Pharmaceutical Business review

Acadia and Meiji Seika Kaisha form collaboration

The collaboration will focus on developing a product candidate, which was discovered by Acadia and has been nominated by the parties for investigational new drug (IND)-track development.

The collaboration is based on a novel class of compounds that combine muscarinic m1 agonism with dopamine and serotonin receptor antagonism. The companies plan to initiate IND-enabling studies and co-develop a product candidate through completion of proof-of-concept clinical studies. Meiji Seika has exclusive rights to develop and commercialize the product in Japan and several other Asian countries.

Acadia retains the right to develop and commercialize the product in the rest of the world, including the US and Europe. Pursuant to the terms of the agreement, Acadia is eligible to receive from Meiji Seika up to $25 million in aggregate payments, including upfront fees, and development and regulatory milestone payments, as well as royalties on product sales in the Asian territory, if the product is commercialized successfully.

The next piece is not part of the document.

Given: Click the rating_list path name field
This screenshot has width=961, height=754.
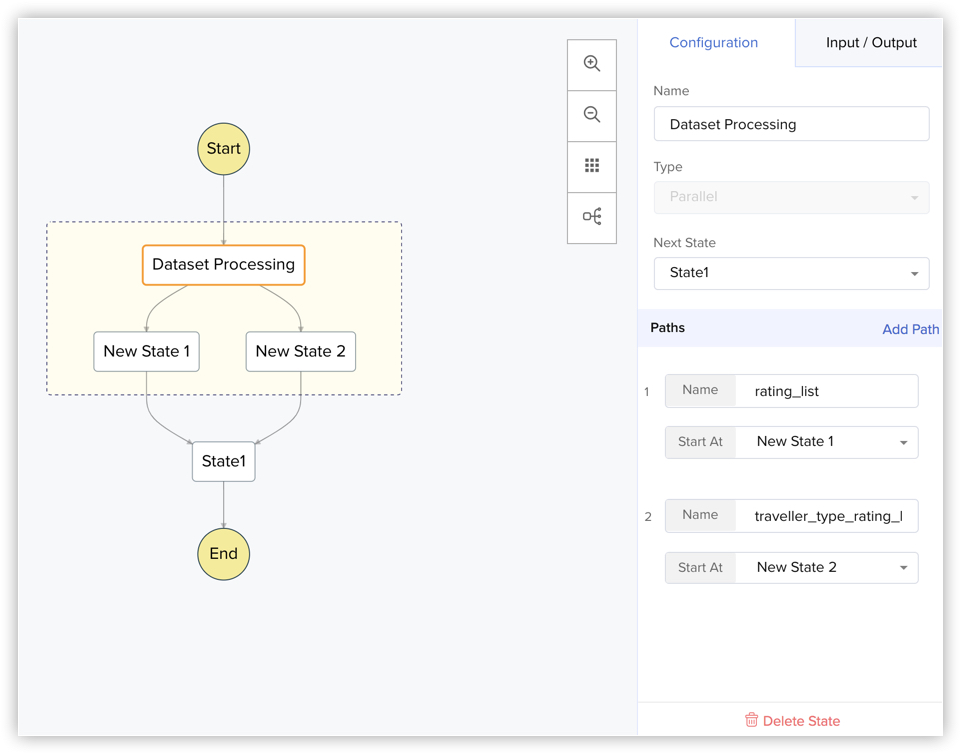Looking at the screenshot, I should [x=825, y=391].
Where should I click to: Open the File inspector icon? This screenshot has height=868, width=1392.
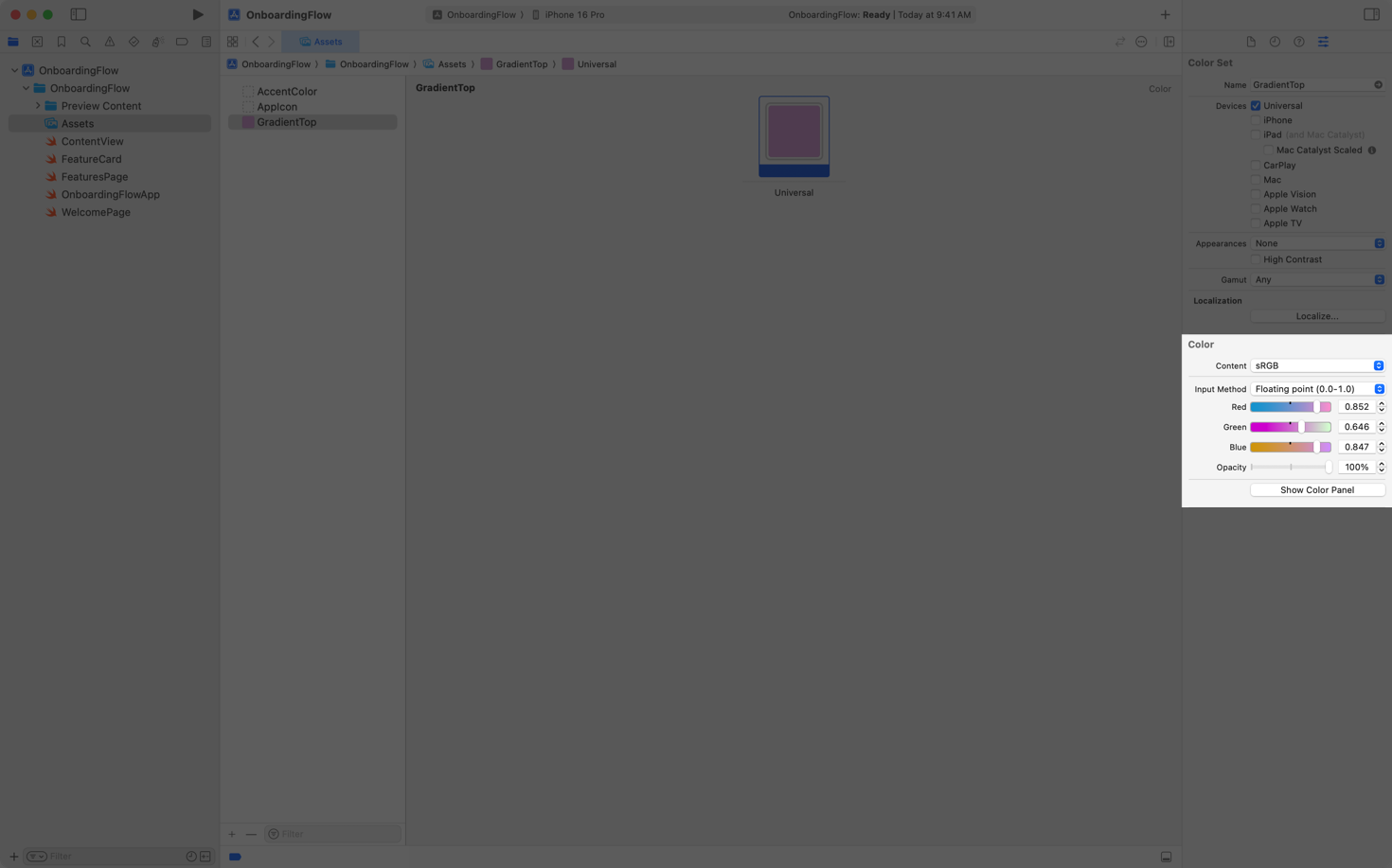[x=1249, y=42]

Meiji Seika is responsible for the initial development expenses up to a specified level and the companies will share the remaining expenses through clinical proof-of-concept. Meiji Seika is responsible for all costs associated with the development, manufacturing and commercialization of the product in the Asian territory after proof-of-concept. Meiji Seika is eligible to share a portion of any product-related revenues received by Acadia in the rest of the world.

Uli Hacksell, CEO of Acadia, said: “We are delighted to establish this innovative partnership with Meiji Seika. With its strong development and commercial capabilities and focus on central nervous system disorders, we believe Meiji Seika is an excellent partner to help advance the development of this exciting program and to commercialize in Japan and other Asian markets.”